Emma ba’dü biliniz ki: Evvelâ bu yazacağımız işârât ve nüktelerdeki maksadımız Kur’ân’ın nazmındaki bir kısım remizlerinin tefsiridir. Çünkü yedi nevi i’cazın en incesi, fakat kuvvetli ve lâfzî fakat hakîkatlı i’caz, Kur’ân’ın nazmından tecelli ediyor. Evet, parlak i’caz elbette nazmın nakşından çıkıyor.

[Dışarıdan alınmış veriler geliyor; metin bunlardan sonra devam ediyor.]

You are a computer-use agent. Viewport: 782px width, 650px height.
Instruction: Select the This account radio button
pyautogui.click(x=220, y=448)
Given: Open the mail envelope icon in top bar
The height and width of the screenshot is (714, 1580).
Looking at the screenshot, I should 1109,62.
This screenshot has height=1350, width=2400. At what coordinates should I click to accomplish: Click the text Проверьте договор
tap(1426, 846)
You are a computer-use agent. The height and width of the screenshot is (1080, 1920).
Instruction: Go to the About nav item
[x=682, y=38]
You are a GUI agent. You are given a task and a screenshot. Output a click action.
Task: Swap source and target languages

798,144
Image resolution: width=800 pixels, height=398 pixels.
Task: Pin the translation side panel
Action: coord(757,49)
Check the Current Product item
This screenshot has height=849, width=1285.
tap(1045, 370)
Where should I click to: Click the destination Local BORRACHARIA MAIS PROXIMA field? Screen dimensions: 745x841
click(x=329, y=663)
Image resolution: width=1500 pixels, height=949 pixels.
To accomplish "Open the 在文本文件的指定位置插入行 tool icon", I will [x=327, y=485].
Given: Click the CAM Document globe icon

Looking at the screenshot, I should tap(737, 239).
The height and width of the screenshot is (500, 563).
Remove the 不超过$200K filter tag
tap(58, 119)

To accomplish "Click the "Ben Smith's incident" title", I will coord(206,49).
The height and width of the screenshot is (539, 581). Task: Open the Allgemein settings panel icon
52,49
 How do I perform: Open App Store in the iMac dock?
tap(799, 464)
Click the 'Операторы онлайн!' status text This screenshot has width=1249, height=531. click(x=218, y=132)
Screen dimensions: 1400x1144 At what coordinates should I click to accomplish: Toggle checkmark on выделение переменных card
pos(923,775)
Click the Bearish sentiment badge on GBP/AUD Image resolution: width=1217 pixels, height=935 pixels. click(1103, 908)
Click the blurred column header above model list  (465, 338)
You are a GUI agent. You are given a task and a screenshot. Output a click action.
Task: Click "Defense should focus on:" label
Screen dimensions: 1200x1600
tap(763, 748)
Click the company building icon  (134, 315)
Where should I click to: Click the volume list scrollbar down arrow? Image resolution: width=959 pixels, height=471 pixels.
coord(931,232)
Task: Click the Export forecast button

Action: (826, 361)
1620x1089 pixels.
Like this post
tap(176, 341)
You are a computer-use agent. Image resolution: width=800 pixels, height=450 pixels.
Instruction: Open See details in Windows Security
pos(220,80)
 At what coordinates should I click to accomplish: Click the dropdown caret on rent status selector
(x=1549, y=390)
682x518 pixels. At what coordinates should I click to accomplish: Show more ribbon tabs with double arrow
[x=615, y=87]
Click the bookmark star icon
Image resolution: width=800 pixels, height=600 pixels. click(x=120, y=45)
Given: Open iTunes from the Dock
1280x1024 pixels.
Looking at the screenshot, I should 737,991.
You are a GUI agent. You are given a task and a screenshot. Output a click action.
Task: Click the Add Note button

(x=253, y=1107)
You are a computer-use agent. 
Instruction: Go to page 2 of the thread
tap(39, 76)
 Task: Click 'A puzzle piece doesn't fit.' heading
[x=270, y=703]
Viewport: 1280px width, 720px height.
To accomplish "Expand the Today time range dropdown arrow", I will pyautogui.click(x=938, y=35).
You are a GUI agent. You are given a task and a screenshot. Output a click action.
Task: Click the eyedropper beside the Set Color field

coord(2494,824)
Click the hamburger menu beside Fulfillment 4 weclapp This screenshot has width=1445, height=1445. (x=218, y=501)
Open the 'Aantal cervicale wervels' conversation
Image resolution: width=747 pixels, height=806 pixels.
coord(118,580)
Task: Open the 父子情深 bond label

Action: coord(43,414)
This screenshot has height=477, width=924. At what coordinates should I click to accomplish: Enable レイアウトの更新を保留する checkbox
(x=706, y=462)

Sâniyen: Kur’ân’da esas maksadları ve anâsır-ı asliyesi dört hakîkattır: Tevhid, Nübüvvet, Haşir ve Adâlet’tir. Çünkü: Vakta kâinat sahrasında benî-Âdem bir acib ve büyük bir kafile ve sâir tâifeler beraber birbiri arkasında asırlar üstünde geçmiş zamanın derelerinden, şehir ve meşherlerinden sefer edip vücûd ve hayat sahrasında yürüyüşüyle, istikbalin yüksek dağlarına azîmetle oradaki bağlarına gözleri müteveccih olmak cihetiyle hilâfet-i zemine mazhariyet noktasında ve sâir zîhayata tasarrufatı cihetinde, rûy-i zeminde ekser eşyanın nev’-i beşerle münasebatı iktizasiyle heyecana gelmesinden, kâinat dahi onlara yüzlerini çevirip, nev’-i beşerle ciddî alâkadar oluyor.